Two other things from that trip were also quite memorable. The first was listening to the Hotel Real Fini’s reception desk phone constantly ringing as travelers scrambled to find rooms when the deluge of snow hit. The reservation clerk would take the call, simply say “completo” (meaning the hotel was full), and put the receiver back down only to have the phone ring seconds later. The other memory was bundling up to brave the howling winds and sideways snow to walk along the deserted streets over to the Maserati factory, and seeing it buried in white…

That 612 episode was not my first experience with a Ferrari in snow though, for decades earlier I owned a Daytona and really used that car. Back in the early 1980s most every spare penny I could rub together got sunk into buying it, for this was the dark days of emissions and safety technology catching up with America’s and Europe’s regulations. Thus, many enthusiasts (including me) thought a Daytona was about as fast as any road car would ever get.

This was the early 1980s; even back then seeing any Ferrari in the snow was a rare sight.

For that reason and more I thought Daytonas would go up in price at some point in the future, but the real motivation for buying the car was the incredible, invigorating experience one had behind the wheel. So whether it was simply driving over to the local store or taking a weekend trip up to Lake Tahoe along the California/Nevada border, anything was the perfect excuse to give the Ferrari some exercise… There really was nothing like a Daytona back then, and I put 24,000 miles on the odometer in the two years I had it.
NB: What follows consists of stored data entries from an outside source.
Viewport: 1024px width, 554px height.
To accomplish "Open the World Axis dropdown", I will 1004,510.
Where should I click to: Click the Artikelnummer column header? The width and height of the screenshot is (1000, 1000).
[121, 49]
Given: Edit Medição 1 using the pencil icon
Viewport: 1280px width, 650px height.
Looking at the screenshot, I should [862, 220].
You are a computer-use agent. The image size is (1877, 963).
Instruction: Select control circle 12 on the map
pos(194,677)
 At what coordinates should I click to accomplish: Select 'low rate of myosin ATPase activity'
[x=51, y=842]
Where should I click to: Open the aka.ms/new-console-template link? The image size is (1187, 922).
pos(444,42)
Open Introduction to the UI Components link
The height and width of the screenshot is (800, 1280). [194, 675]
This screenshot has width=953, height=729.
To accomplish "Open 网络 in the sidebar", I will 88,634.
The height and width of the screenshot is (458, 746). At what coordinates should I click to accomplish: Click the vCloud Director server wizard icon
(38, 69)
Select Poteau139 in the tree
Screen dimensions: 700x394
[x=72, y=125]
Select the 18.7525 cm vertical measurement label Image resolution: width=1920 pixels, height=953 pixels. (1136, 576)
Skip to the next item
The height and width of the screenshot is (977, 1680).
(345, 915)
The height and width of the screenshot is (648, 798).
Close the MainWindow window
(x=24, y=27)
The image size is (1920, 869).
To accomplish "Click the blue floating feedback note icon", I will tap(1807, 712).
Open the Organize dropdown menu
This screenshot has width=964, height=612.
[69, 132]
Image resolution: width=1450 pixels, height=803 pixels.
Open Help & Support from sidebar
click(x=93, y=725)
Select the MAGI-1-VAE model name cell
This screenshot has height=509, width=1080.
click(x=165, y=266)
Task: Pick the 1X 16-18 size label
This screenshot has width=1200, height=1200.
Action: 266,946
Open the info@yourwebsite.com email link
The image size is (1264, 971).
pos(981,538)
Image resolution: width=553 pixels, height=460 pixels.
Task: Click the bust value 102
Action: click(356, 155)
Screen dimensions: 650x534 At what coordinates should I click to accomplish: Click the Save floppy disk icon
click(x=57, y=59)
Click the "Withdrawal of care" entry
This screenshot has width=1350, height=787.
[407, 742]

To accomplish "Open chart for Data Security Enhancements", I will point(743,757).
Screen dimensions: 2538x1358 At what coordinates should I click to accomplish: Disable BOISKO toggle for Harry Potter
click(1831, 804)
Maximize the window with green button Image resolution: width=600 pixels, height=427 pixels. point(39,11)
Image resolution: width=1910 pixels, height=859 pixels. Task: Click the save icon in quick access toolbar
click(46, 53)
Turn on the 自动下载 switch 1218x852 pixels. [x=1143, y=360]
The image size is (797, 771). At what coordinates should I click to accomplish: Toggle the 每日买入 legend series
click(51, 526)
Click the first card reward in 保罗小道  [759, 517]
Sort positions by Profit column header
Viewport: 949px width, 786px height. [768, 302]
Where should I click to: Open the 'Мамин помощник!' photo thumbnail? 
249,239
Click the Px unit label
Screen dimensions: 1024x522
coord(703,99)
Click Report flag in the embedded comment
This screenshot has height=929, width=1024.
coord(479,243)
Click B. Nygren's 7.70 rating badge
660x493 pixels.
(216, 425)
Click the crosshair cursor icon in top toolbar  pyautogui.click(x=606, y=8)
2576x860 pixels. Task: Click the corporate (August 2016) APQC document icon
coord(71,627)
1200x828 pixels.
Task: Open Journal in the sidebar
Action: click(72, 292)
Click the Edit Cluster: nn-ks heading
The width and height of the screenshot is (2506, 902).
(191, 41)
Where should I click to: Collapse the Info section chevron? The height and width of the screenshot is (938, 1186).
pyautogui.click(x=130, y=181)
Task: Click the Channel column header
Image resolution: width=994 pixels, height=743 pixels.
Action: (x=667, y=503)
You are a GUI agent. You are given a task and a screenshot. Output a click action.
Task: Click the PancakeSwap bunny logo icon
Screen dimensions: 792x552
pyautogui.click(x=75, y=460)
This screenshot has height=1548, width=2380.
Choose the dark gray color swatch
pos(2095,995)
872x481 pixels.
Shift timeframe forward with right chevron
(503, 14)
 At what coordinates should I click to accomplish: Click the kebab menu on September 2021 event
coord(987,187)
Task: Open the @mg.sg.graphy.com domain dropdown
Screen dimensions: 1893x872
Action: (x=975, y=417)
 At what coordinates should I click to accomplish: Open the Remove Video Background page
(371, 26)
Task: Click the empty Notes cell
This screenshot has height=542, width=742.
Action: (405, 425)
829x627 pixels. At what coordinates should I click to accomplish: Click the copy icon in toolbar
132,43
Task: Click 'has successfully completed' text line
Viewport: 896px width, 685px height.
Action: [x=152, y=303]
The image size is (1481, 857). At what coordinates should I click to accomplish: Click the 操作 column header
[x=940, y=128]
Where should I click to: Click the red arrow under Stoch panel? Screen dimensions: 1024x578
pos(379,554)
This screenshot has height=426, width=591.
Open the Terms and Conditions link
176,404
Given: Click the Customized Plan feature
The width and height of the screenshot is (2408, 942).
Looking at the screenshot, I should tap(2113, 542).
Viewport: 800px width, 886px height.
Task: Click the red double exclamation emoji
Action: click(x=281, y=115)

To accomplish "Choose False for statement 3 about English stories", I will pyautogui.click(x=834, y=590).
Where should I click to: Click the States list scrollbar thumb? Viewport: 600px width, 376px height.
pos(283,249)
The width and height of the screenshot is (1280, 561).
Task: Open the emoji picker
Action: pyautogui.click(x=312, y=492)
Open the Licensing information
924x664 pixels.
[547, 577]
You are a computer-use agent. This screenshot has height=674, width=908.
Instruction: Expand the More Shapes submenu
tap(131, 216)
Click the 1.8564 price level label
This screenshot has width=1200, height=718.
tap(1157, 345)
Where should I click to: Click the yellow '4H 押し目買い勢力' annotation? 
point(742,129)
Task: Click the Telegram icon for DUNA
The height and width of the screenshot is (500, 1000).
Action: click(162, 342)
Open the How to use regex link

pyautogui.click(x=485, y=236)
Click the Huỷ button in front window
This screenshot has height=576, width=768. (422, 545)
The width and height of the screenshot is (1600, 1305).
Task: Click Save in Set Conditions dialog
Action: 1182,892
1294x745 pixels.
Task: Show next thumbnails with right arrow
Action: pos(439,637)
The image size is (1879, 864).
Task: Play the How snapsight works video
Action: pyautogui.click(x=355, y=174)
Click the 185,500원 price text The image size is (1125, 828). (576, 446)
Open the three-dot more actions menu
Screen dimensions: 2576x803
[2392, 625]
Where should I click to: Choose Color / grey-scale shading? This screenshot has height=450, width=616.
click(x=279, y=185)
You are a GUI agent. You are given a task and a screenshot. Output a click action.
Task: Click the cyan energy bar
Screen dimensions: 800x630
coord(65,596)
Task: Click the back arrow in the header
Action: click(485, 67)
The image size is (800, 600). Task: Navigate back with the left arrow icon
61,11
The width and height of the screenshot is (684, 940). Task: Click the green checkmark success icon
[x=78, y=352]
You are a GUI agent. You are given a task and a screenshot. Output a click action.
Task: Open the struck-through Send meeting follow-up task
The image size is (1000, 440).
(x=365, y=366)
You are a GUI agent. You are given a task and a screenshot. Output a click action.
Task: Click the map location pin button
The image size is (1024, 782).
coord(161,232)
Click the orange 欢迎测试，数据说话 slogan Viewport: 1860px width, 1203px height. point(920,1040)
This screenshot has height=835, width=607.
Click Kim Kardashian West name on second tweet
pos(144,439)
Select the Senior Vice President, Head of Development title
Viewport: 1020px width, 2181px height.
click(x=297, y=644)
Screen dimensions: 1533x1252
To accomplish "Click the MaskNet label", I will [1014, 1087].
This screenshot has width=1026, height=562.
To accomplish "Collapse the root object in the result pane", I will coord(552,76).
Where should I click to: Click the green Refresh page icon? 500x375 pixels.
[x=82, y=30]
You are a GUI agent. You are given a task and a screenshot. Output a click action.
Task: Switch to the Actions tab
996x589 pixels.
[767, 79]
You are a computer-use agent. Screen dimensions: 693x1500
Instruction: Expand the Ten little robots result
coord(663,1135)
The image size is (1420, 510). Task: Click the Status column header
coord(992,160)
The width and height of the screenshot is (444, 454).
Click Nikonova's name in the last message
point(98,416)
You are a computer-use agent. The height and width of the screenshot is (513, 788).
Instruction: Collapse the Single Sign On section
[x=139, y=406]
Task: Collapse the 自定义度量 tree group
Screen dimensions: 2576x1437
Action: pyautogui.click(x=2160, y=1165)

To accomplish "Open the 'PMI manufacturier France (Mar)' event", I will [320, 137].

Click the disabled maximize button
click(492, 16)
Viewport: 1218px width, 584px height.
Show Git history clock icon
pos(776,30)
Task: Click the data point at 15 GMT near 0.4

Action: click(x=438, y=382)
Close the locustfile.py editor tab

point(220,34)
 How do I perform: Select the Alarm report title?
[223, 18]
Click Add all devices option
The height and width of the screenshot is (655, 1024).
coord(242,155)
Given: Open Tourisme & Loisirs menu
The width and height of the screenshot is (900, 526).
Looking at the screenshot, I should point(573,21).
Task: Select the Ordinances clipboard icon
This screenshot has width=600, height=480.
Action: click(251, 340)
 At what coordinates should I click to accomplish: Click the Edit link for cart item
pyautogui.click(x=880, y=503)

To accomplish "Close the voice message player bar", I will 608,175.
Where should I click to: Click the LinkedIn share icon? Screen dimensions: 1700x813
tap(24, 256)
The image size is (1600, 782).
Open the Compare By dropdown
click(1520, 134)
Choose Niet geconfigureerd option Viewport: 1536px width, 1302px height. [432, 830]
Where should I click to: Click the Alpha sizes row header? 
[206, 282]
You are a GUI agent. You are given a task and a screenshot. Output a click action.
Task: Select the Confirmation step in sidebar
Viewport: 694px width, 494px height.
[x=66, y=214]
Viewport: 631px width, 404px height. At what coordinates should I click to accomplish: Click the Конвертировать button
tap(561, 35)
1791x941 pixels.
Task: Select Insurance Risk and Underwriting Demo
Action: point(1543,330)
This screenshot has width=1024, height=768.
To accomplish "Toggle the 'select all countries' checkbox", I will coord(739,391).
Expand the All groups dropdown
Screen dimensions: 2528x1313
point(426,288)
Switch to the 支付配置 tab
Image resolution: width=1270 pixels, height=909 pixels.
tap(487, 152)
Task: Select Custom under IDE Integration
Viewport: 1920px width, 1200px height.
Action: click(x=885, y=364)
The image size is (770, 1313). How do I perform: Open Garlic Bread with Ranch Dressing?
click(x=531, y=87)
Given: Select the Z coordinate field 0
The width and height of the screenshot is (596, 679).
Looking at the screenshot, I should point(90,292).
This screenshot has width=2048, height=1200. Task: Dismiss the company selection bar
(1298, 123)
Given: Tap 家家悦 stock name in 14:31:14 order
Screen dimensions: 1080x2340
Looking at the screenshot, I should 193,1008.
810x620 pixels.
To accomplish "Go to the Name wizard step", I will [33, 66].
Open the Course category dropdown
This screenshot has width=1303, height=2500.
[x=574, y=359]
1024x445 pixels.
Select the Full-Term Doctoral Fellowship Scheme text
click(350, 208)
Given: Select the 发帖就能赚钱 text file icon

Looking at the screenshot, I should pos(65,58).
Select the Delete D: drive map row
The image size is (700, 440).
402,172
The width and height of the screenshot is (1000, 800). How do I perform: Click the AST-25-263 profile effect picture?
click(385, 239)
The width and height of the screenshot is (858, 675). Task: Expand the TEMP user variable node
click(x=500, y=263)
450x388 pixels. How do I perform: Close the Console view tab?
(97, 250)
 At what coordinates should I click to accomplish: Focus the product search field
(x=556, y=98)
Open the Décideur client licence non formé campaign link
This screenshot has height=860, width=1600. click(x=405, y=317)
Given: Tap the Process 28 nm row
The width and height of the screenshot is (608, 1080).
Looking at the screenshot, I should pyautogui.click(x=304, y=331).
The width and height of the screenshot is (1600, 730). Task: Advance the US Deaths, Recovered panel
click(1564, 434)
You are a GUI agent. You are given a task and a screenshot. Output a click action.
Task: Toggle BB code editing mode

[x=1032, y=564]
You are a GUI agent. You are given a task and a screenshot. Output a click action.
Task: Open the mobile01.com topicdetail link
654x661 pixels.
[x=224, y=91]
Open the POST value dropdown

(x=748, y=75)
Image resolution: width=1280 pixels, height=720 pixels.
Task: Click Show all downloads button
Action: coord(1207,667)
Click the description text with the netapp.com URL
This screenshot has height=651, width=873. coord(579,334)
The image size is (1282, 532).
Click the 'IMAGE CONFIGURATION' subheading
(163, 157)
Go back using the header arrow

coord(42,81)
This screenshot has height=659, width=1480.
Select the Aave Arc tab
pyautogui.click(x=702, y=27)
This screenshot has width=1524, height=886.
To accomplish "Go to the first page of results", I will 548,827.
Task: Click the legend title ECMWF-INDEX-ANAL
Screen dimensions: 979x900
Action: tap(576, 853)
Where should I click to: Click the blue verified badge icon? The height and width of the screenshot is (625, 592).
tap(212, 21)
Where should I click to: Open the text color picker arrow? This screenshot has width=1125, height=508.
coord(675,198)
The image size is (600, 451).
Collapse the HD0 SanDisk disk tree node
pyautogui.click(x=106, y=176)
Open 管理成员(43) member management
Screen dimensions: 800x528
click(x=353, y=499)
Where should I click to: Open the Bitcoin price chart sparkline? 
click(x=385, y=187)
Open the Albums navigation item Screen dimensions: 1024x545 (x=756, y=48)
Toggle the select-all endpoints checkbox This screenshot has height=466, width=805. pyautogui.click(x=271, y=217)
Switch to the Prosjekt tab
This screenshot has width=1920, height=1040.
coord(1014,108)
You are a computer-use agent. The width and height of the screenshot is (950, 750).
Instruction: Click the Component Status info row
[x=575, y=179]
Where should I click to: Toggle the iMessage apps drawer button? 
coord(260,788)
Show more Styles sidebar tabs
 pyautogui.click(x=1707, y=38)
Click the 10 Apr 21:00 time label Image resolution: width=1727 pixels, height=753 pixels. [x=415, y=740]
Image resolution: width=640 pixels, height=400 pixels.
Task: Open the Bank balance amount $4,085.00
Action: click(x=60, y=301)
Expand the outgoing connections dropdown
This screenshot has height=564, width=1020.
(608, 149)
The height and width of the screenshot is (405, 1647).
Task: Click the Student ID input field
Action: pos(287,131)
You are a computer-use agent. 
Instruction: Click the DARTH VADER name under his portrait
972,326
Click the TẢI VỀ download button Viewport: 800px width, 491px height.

One of my crazier adventures in the snow was shooting this Aston Martin AR1 Roadster for a landscape book featuring Zagato-bodied cars!

While a Ferrari or Shelby in the snow may seem a bit crazy, they all look positively sane to the idea of taking an Aston Martin AR1 Roadster out for a blast on a cold winter’s day. But there was a reason behind this bit of madness: A good number of years ago, Andrea Zagato came up with the idea of wanting to do a landscape book on America to honor his company’s great success with Zagato-bodied cars in its marketplace. But his concept had a most unusual twist in that each landscape would have a different Zagato car portrayed in the photos.

For various reasons the book took around a decade to complete, and one of the more unusual shoots was the aforementioned AR1 Roadster in the snow. The model was introduced at the Los Angeles Auto Show in 2003 in response to the country’s Aston clientele wanting but not being able to purchase a DB7 Zagato that debuted in 2002. Just 100 AR1 Roadsters would end up being made, and the idea of taking a car made for sunny climates out into a winter wonderland outside Boston had enormous appeal. Needless to say, the juxtaposition of a car that doesn’t even have a top amongst trees and snow isn’t a scene one sees ever day!

Returning to what happened locally over the past several days, the snowy southwest and taking the Shelby out in it triggered a marvelous trip down memory lane. But as I write this the southwest is quickly returning to normal. Today it was in the low 60s, and temperatures will be back into their typical 70s (22c) by the middle of the week.

I will remember this for quite a while...

...Because 48 hours later there is much less snow, and the landscape isn't quite as visually arresting.

So should the unexpected happen in your backyard, don’t forget to take what you have lurking in the garage when you go exploring. For certain cars make most any occasion become a truly memorable adventure in a way a normal, pedestrian machine cannot!